Showing posts with label procrastinating. Show all posts
Showing posts with label procrastinating. Show all posts

Tuesday, 26 July 2011

Camp NaNo: Days 23 - 26

Okay, so now I can't even manage my blog. Fricken hell!

Wordcount: 38028.

ARGHHH!!! I hate school sometimes!! Interfering with my writing!!... In any case, I managed to do 2,000-ish words last night - go me! I still am about 3-4000 words behind! I've really gotta step it up.

(How the hell was this so relatively easy last November!?)

This is Shi, with this expression: O.o

Saturday, 23 July 2011

Camp NaNo: Days 18 - 23

Well, I didn't update every day like I wanted to. The reason is, schools started again. In a fit of depression, angst and procrastination by sleep, I didn't write anything. My wordcount has stagnated at: 33149

Now, guess who is behind?? That's right!! Me!

So I'm going to try to catch up over the weekend, and study, and do all my homework, and clean my room, and learn a new song on guitar for a performance in 2 weeks.

This is Shi, deciding to engage in a liiiittle bit of procrastination...

Tuesday, 5 July 2011

Camp NaNo: Day 4

Okay, so I kinda forgot to post yesterday because I went to bed early-ish. So this is what happened:

Word count: 5401

We're on school break for 2 weeks, which is awesome for writing/Camp NaNo,  but also means that I wanted to dye my hair. We have rules about colours at school, so on holidays I go crazy to make up for it. Anyway, being out of lift and peroxide, my sister and I headed to the local shopping centre via public transport to pick some up. The buses and trains make it quite a long trip, I must say, but we successfully returned with all products.

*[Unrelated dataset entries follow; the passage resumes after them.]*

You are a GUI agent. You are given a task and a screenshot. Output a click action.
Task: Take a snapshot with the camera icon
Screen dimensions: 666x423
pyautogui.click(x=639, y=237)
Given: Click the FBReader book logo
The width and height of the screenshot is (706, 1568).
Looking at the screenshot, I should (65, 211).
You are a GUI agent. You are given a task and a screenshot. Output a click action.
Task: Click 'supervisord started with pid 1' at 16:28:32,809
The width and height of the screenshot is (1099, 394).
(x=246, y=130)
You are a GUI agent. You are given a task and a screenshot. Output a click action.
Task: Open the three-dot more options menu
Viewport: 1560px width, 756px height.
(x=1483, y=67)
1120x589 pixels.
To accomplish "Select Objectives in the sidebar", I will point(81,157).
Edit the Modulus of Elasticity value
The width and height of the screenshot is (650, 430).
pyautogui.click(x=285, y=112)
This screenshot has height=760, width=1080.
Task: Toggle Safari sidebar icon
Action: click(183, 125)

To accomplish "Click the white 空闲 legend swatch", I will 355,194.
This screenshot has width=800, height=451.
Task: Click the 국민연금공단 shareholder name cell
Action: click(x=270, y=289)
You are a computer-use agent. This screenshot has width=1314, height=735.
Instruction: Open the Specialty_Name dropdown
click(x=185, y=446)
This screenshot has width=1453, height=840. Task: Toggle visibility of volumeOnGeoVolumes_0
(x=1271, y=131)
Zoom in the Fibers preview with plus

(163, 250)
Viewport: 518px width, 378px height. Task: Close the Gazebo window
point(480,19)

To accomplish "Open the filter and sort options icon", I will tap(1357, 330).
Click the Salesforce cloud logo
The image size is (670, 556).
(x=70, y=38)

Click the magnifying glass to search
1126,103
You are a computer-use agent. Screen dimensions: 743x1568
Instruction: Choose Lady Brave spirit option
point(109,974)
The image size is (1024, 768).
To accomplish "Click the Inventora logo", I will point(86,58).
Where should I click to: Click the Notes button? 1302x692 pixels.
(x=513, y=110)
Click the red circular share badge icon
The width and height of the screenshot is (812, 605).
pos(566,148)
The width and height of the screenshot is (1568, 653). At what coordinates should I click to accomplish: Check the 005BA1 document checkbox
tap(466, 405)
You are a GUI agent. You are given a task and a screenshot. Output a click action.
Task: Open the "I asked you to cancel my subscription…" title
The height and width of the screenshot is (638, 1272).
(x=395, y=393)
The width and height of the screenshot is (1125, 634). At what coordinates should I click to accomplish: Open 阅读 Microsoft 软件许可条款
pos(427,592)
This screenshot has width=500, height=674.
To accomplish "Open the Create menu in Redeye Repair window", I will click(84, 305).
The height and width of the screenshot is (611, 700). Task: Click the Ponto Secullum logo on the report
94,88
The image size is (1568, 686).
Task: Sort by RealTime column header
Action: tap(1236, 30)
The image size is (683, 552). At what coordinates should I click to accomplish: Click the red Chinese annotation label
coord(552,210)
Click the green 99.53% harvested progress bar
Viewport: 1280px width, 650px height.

We did a little bit of writing, fuelled by the lollies we also bought, and then we dyed our hairs. This took significantly longer than expected - I decided to do my roots as well, which I hadn't been planning on (good thing we got more of the stuff).

Main characters of Sekai-Ichi:
Onodera Ritsu and Takano Masamune
And after that, my sister was in need of some cheering up, so we watched some Sekai-Ichi Hatsukoi, which is a great romantic comedy anime based on the manga of the same name by the author of  Junjou Romantica (which is also a great romantic comedy). The main story follows the editors and artists of the shoujo manga department of Marukawa Publishing, and their romances.  It's set in the same world Junjou, and Usagi-san even gets a cameo, which is awesome. I've always loved having characters from other series come in and out occasionally if possible. If I ever decided to write a story in the same universe as previously, that's what I'd do too.

But by the time we finished that, it was late so we went to bed. And now I'm behind on my wordcount! I've gotta get my arse into gear and just write more.

And more and more, dammit.

This is Shi, going off to write more (and more and more).

Saturday, 14 May 2011

... who dreads November

I'm procrastinating.

It might seem silly, but there's a very good reason why I am. There's a pile, a huge mountain of homework stacked up on my desk, in my bag and on my USB keys and emails. I don't want to do it.

There are also little red notes, written into my school diary, proclaiming days and nights of nervousness. SAC days. Days of doing SACs. And I don't want to do them either.

So really, I should be doing my homework as practice for my upcoming, inevitable SACs. It makes sense to practice writing essays, and complete comprehension questions, applying my understanding to every little detail in the course outline so that when that SAC day comes, I know my stuff. It would be a breeze, right? Just go in, knowing my stuff, and complete everything in a 75 minute period. Done.

And because my head knows that, I'll stop procrastinating, and do my homework. I'll do all of it, or as much as I can, because I know how important my grades are and I really do care about doing well.

But just hearing teachers say that awful E-word just makes me dread November. "You have to know this for the exam", they say, or "this will probably be on the exam" or even, "this is how they separate the good kids from the great kids in the exams". Everything comes down to what you know on that day, with those white pages staring you in the face, and only you can decide how much you can pull yourself together, and just write the answers.

So I dread November. Not really because I feel like I won't know enough about my studies to do well on the exams, but rather because I'm wondering: what will I know afterwards? When I have to  go out into the world as an adult, will I be prepared? I always thought that highschool would prepare you for that, but now it seems we're being prepared for November, and that's all.

So what about December? And the next year after that? After I've relinquished the memorized theories, dates, names and terminology, what will I know that can help me in the real world? I really do wonder.

This is Shi, procrastinating just a little more.